In the article about The Creatures, who did Budgie record a session with when the reunion tour stopped in Tokyo?

> _Text to read_:
——

ARTICLES

FLAUNT - ISSUE # 50 (Dec. 2003)

THE CREATURES

WRITTEN BY GREGORY GARRY PHOTOGRAPHED BY WWW.PEROUINC.COM

Modern rock stars are so banal and generic. With their backward baseball caps, exposed thongs, and de rigueur tattoos, they all look like frat boys or two-bit whores. Punk legend emeritus Siouxsie Sioux has always had style to burn. She is a barbed beauty sculpted entirely of her own creation from before the days when vapid stylists wheeled in a band's cookie-cutter image on a rolling rack. Today, her wicked, iconic grooming habits still inspire copycats (surely no one in 20 years will want to look like Creed or Britney!). Given her penchant for Kabuki-like drama and dress up, it seems appropriate that Sioux would pay homage to Japan with Hail, the latest record by The Creatures, the former side project but now full-time job she shares with her drum virtuoso husband, Budgie. When Siouxsie And The Banshees' reunion tour stopped in Tokyo in August 2002, Budgie fulfilled a long-standing dream when he recorded a session with Leonard Eto, former leadman for Japan's renowned drummers, Kodo.

——

> _Record set_:
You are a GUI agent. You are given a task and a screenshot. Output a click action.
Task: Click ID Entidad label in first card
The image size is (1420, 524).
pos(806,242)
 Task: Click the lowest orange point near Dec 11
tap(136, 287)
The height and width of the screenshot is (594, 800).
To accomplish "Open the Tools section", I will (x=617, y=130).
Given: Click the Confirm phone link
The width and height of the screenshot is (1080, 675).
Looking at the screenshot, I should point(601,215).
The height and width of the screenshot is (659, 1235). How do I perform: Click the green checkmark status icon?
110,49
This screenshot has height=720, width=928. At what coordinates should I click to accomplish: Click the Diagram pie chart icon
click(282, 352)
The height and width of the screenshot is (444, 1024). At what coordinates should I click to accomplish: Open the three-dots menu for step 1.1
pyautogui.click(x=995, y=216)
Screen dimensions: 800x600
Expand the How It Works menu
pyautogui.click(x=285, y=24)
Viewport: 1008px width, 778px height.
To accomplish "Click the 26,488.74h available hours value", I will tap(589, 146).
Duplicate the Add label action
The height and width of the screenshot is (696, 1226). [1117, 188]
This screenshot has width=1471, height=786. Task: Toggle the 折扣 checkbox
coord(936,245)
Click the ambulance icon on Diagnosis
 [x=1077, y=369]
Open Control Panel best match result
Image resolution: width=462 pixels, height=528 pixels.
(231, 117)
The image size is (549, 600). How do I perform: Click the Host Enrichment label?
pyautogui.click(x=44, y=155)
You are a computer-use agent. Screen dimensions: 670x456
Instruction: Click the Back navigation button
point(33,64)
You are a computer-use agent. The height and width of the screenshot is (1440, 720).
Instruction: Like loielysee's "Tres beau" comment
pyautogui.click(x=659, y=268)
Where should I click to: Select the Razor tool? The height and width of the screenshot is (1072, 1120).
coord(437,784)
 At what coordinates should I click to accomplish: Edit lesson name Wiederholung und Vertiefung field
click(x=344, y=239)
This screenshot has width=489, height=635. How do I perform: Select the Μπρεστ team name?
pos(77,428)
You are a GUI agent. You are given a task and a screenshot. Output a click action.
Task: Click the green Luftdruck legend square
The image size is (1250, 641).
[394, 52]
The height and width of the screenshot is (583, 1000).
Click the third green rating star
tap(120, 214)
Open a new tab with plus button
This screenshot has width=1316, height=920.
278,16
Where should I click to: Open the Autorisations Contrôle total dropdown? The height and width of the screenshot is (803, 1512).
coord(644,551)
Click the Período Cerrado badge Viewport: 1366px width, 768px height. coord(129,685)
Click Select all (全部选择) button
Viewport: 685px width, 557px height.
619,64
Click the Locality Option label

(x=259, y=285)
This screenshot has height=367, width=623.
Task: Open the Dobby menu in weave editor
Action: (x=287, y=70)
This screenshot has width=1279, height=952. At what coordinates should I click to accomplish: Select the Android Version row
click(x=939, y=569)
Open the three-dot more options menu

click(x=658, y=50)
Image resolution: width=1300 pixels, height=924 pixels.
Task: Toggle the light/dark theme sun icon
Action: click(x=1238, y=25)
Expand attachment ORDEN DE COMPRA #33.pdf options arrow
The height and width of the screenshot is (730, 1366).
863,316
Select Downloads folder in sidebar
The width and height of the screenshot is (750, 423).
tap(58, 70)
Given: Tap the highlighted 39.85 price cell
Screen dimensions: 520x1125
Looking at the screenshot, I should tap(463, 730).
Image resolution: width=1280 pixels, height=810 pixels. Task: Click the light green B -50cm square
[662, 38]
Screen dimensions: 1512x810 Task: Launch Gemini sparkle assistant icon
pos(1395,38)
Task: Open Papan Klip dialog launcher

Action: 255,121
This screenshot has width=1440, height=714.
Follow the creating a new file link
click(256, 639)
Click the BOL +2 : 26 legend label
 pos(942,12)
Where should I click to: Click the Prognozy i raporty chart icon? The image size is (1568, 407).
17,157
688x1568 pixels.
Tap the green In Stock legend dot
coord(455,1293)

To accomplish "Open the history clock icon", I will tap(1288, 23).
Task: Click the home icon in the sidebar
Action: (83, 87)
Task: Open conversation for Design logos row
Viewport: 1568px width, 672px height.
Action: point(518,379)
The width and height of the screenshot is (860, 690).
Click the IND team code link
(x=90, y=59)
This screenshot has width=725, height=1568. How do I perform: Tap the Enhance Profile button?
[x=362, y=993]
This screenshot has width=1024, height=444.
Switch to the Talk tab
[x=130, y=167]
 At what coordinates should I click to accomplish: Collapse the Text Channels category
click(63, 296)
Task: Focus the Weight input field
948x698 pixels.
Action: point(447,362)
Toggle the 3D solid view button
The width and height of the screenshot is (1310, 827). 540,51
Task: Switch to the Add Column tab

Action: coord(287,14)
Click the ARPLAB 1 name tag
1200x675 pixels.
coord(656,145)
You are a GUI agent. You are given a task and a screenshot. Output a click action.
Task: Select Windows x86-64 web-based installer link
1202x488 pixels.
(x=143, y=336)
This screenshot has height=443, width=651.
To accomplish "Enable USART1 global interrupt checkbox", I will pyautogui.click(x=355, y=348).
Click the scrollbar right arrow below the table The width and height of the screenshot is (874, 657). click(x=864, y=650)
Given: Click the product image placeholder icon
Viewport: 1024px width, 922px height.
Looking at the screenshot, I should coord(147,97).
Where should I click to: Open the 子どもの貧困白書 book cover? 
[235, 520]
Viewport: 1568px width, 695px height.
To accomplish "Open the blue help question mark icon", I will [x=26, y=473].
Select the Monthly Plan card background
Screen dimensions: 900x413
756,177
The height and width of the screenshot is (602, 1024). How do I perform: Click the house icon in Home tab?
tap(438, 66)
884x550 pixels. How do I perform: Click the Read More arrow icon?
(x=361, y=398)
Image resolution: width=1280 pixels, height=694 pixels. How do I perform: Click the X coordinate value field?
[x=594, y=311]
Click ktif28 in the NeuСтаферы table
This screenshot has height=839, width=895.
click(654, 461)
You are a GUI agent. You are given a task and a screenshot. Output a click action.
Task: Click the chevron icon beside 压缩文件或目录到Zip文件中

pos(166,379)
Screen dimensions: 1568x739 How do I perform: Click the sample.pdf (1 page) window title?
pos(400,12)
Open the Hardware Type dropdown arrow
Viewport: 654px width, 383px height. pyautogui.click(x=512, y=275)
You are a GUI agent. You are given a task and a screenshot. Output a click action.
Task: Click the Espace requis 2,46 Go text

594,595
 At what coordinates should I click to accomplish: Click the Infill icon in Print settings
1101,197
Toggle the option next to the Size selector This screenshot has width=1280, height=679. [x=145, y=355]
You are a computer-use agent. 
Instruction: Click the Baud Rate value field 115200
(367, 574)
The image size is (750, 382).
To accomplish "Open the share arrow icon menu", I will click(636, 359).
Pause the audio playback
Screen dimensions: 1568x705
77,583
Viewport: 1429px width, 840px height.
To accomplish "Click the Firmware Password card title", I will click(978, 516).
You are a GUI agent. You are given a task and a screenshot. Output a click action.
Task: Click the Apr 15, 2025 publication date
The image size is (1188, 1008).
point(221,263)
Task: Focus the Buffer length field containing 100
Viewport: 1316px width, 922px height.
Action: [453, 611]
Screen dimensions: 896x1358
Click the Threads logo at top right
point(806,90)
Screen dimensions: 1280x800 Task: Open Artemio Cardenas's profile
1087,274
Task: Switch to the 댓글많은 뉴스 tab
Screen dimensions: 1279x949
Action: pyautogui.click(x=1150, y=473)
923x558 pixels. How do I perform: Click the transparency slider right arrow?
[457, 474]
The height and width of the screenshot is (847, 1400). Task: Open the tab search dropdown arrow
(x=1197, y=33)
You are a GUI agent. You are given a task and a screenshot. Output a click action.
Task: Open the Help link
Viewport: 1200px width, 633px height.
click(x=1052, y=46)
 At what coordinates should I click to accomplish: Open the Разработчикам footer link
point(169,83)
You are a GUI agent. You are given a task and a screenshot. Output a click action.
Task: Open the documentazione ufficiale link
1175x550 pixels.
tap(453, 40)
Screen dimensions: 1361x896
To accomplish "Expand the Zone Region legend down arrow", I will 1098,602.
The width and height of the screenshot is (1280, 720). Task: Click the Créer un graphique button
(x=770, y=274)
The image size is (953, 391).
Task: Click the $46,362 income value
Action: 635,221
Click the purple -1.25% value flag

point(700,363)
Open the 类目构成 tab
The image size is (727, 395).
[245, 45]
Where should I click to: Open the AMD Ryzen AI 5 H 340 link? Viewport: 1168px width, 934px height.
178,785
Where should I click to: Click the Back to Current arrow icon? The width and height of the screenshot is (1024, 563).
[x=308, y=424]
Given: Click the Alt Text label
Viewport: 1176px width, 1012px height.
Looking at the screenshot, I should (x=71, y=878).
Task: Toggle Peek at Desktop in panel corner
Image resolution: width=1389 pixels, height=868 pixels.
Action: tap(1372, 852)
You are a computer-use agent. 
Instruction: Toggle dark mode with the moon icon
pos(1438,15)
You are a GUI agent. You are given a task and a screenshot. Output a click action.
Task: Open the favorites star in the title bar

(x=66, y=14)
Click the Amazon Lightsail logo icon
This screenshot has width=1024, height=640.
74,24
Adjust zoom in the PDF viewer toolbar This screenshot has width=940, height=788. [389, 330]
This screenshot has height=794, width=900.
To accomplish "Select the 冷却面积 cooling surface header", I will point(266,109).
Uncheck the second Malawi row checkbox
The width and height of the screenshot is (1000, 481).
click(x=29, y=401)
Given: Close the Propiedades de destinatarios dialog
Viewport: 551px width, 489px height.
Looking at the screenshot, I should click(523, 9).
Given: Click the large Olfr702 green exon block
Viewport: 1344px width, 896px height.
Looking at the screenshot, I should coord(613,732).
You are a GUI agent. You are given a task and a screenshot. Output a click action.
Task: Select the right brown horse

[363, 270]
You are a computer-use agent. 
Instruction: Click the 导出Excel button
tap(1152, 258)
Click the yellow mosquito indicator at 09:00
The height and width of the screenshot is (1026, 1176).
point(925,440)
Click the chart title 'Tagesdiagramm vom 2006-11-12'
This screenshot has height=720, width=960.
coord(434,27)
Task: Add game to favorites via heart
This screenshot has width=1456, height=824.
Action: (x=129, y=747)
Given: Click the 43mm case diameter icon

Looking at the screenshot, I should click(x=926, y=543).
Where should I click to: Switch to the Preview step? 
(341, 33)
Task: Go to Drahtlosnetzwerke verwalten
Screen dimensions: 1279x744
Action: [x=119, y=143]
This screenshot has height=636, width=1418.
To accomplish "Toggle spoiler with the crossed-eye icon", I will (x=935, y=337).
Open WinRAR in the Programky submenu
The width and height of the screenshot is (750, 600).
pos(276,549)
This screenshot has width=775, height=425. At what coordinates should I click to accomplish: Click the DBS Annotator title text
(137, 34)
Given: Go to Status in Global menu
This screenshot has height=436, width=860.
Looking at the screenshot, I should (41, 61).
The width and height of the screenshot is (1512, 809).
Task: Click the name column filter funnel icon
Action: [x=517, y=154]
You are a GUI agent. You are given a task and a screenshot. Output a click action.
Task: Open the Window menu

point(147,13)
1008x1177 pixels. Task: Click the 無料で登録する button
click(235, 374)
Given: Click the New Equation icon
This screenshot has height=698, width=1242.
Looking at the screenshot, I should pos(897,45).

——

> _Task response_: Leonard Eto, former leadman for Japan's drummers Kodo.